Apr 17, 2012 --- The House Committee on Ways and Means heard testimony about the tax-favored status of retirement accounts Tuesday. ---
Several organizations spoke favorably about the retirement accounts.
“Employer-sponsored retirement savings plans are an indispensable building block of our nation’s retirement system,” said Randolf H. Hardock, managing partner at Davis & Harman LLP, who testified at the hearing on behalf of the American Benefits Council.
“Retirement plans, like those sponsored and administered by the Council’s members, successfully assist tens of millions of families in accumulating retirement savings, and will provide trillions of dollars in retirement income and a more financially secure retirement,” Hardock said.

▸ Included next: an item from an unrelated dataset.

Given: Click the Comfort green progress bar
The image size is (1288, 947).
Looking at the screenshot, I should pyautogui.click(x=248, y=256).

Jack VanDerhei, research director of the Employee Benefit Research Institute (EBRI), spoke to the Committee about the concept of measuring retirement security. He cited EBRI research that found 43.3% to 44.3% of Baby Boomers and Gen Xers in 2012 are projected to have inadequate retirement income for basic retirement expenses plus uninsured health care costs, a drop of 5% to 8% from the Institute’s 2003 analysis. VanDerhei attributed the improvement to the increase in the number of employers using automatic enrollment for their 401(k) plans.
David C. John, senior research fellow for Retirement Security and Financial Institutions at The Heritage Foundation and deputy director of the Retirement Security Project (RSP), provided several suggestions to help Americans improve their retirement savings.

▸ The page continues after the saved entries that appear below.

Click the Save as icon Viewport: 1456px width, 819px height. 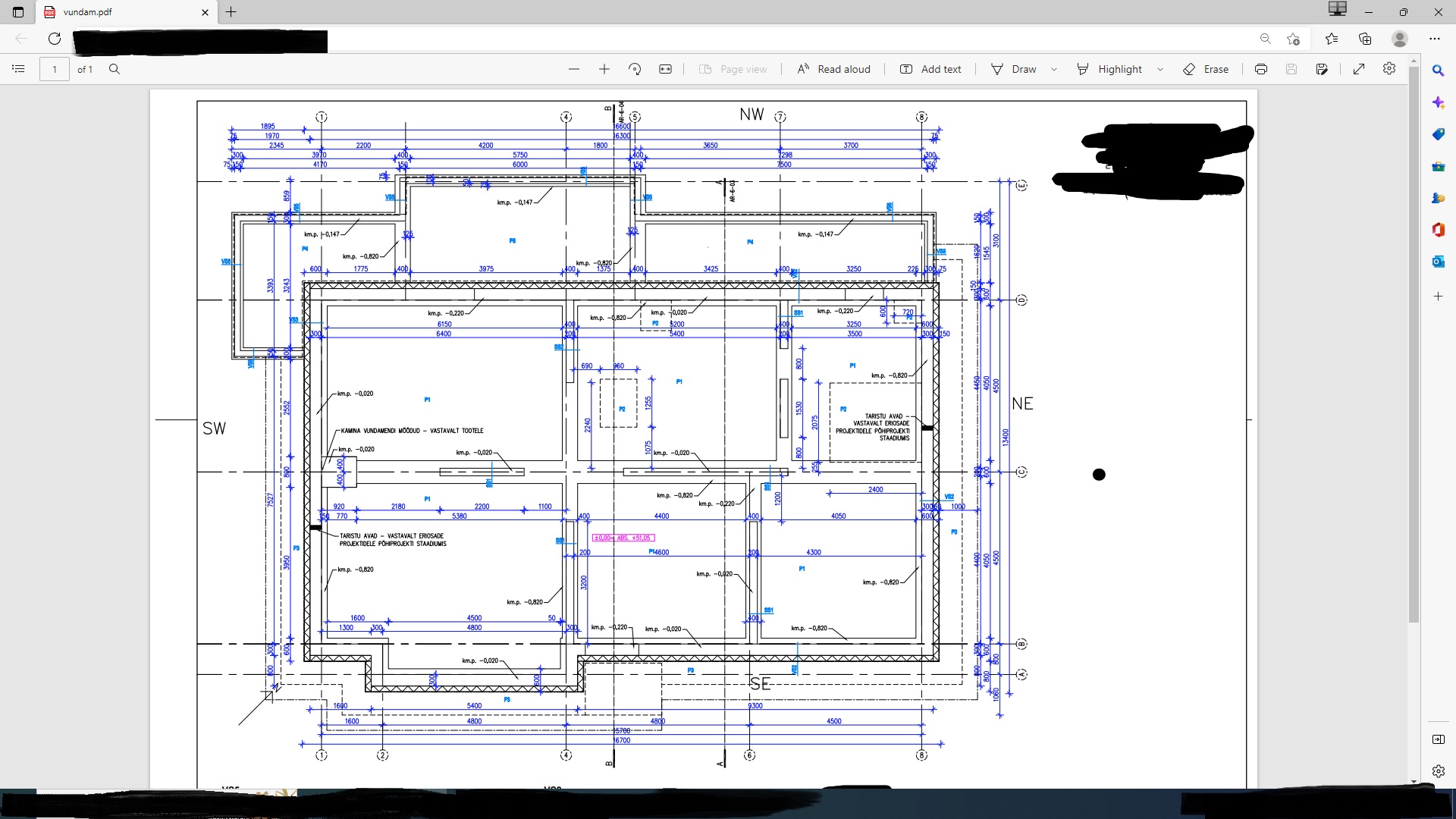[1322, 69]
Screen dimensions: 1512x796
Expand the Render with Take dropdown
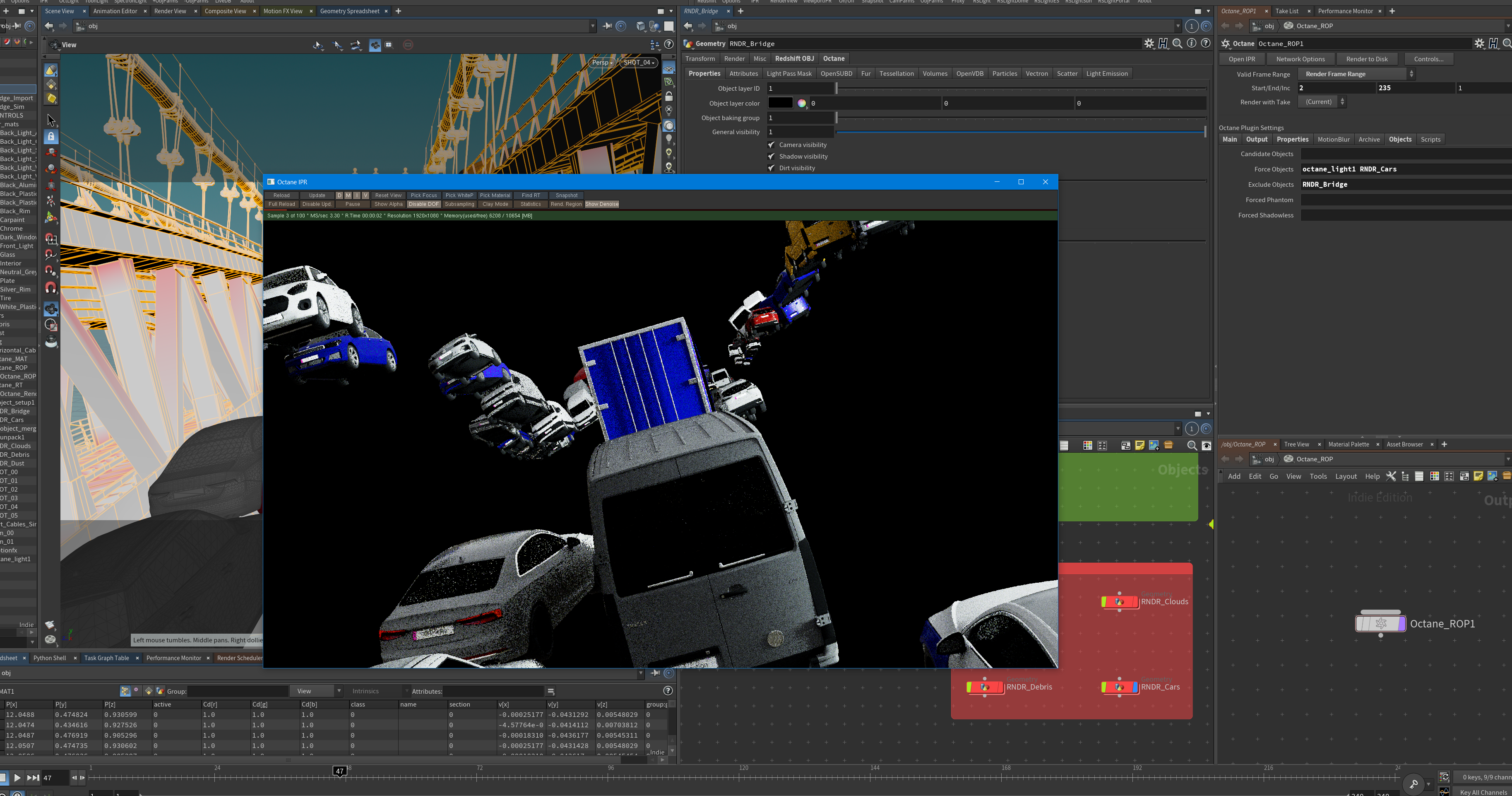1321,102
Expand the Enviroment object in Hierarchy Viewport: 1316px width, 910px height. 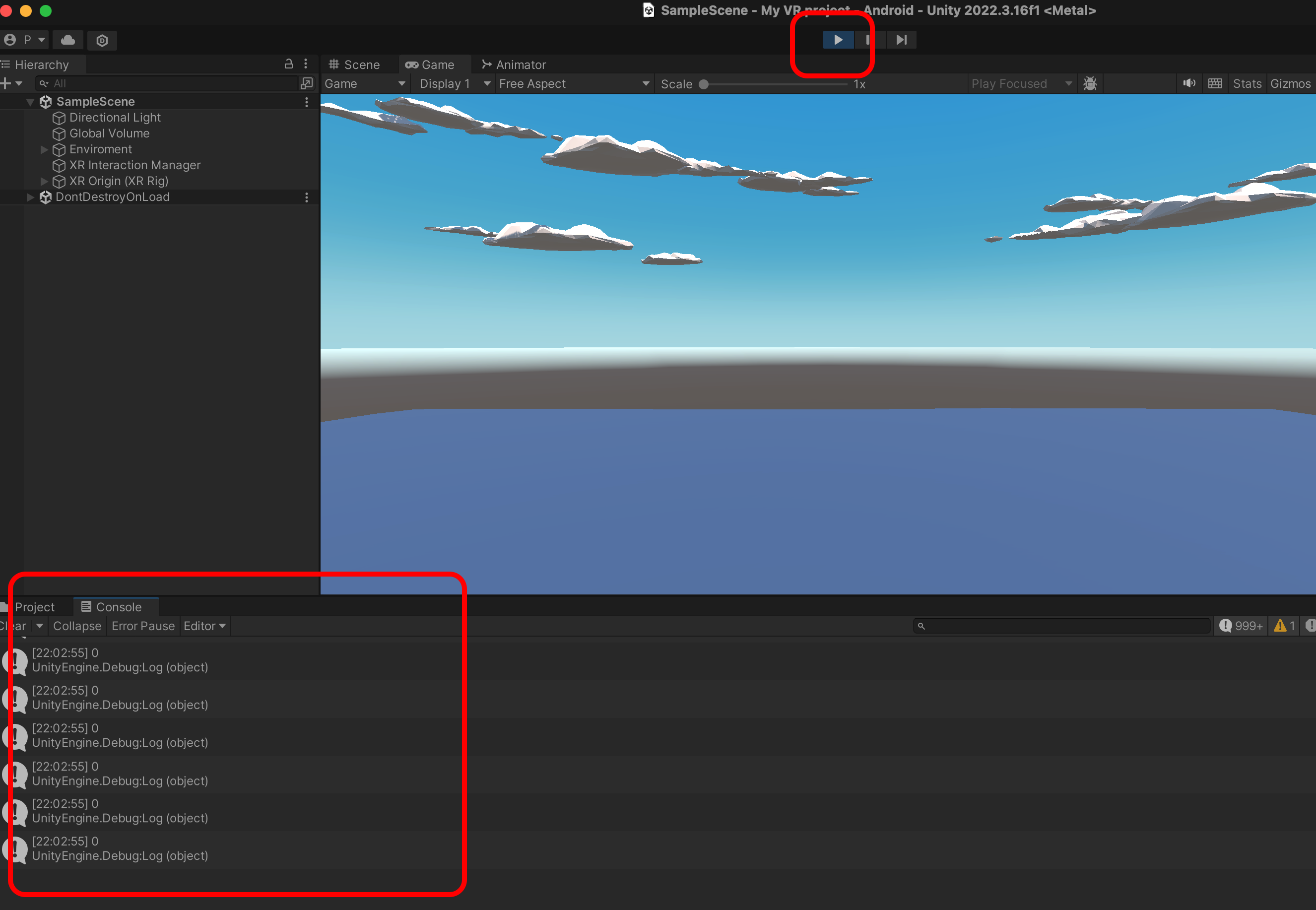point(45,149)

An automatic IRA is not the only path to expand retirement savings for workers, John pointed out, but called it a good start. “Employer-sponsored retirement plans, including 401(k)-type retirement savings accounts, are the best way for individuals to build retirement security,” John said.
John and Hardock both stated that automatic enrollment and automatic escalation are effective ways to boost plan participation by making it easier to save. John noted the need to extend the benefits of automatic saving to a much wider section of the population by combining several key elements of the current system: payroll deposit saving, automatic enrollment, low-cost, diversified default investments and IRAs.
Judy A. Miller, director of retirement policy for the American Society of Pension Professionals and Actuaries (ASPPA), cited data showing workplace savings as the key to promoting retirement security. More than 70% of workers earning $30,000 to $50,000 per year will participate in a plan at work, Miller pointed out, while fewer than 5% will save on their own through an IRA.
She used data from the Bureau of Labor Statistics showing 78% of all full-time workers with access to a workplace retirement plan, and 84% of those workers participating.